**Task details:** Please write out the material from the line with "Where should I" up to and including the last line, swapping "Ads Reporting" for "Campaign Reporting" and keeping everything else the same. Leave the pictures out.

___ Material provided

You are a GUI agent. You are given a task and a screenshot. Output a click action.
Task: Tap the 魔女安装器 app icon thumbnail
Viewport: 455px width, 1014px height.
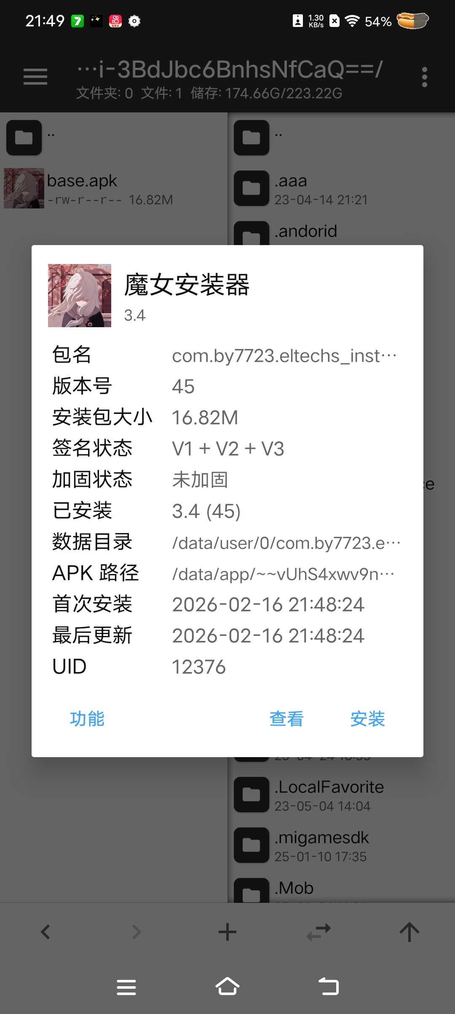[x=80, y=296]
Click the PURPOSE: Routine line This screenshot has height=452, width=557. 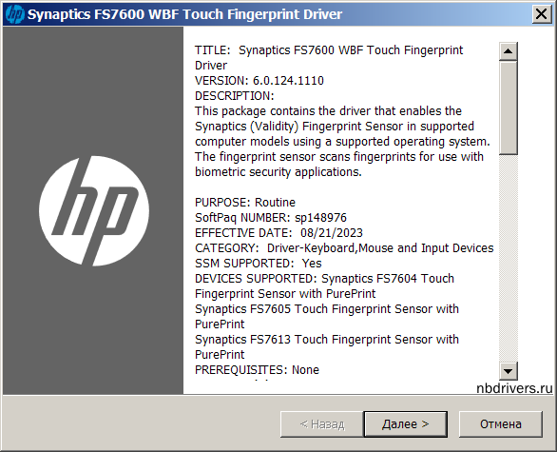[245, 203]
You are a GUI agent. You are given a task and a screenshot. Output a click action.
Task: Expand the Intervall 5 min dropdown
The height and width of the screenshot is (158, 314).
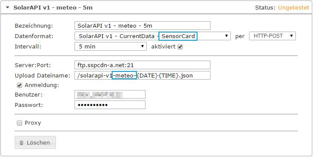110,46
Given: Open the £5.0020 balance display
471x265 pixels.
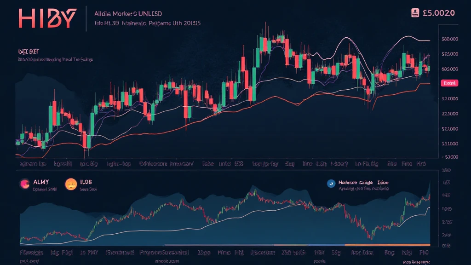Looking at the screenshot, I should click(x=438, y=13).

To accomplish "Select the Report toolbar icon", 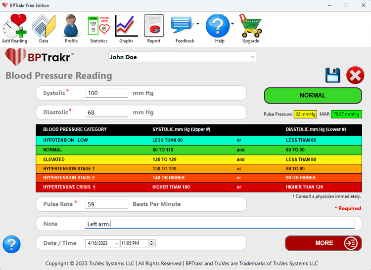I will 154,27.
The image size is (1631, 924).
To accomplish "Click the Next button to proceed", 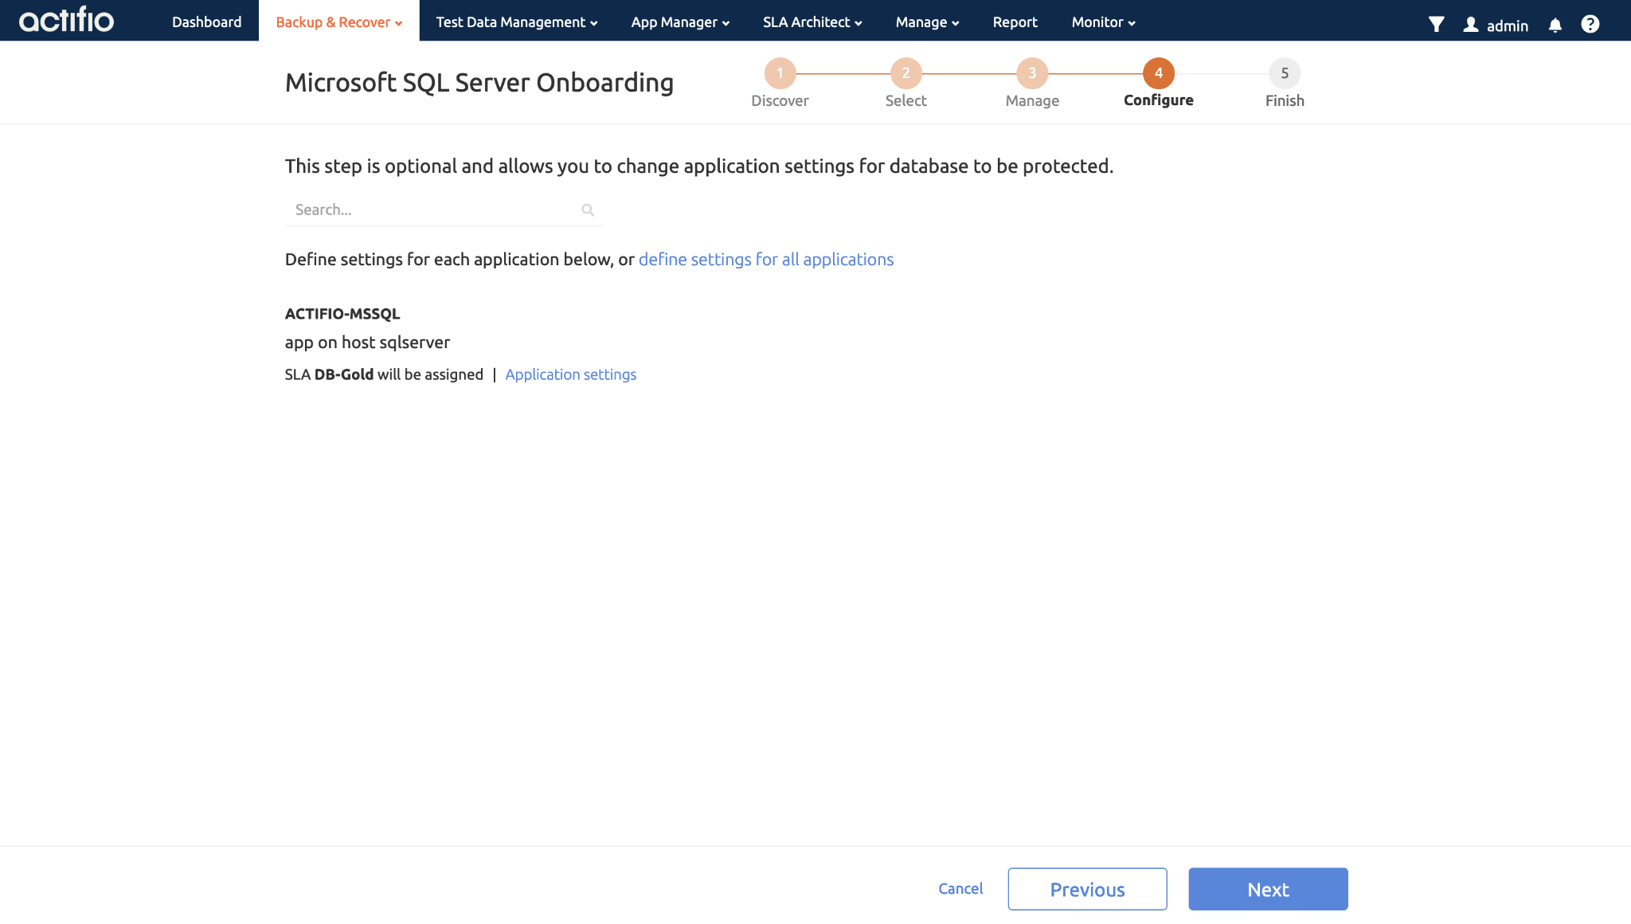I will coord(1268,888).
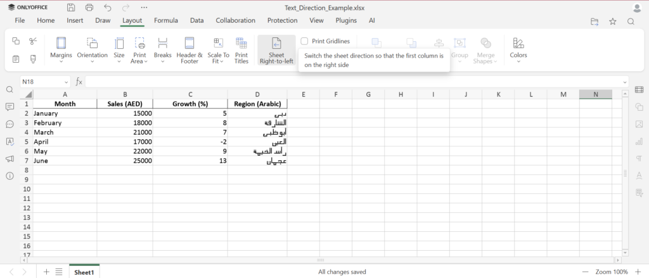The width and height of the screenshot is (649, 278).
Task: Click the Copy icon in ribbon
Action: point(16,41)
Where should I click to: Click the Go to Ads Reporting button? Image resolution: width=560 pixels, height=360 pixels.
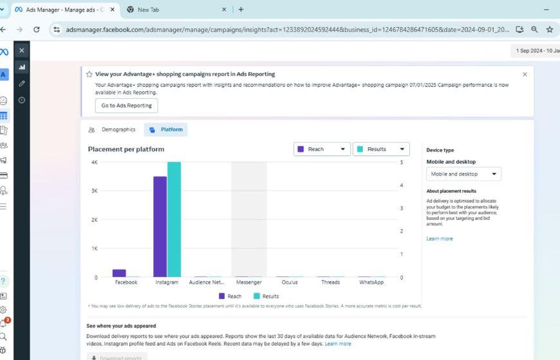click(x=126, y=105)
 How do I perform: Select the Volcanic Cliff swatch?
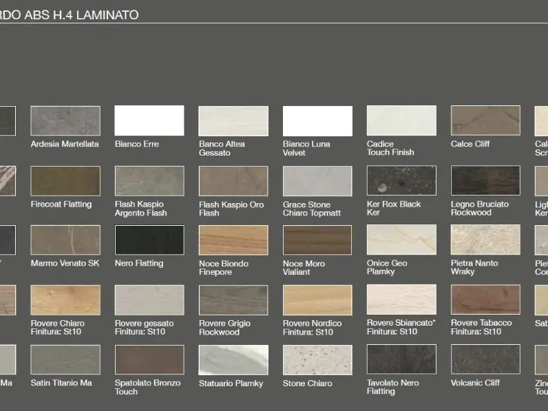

______

**Response below:**
Where should I click to: Click the Go to Campaign Reporting button? Image resolution: width=560 pixels, height=360 pixels.
click(x=126, y=105)
 How do I perform: Select the Volcanic Cliff swatch?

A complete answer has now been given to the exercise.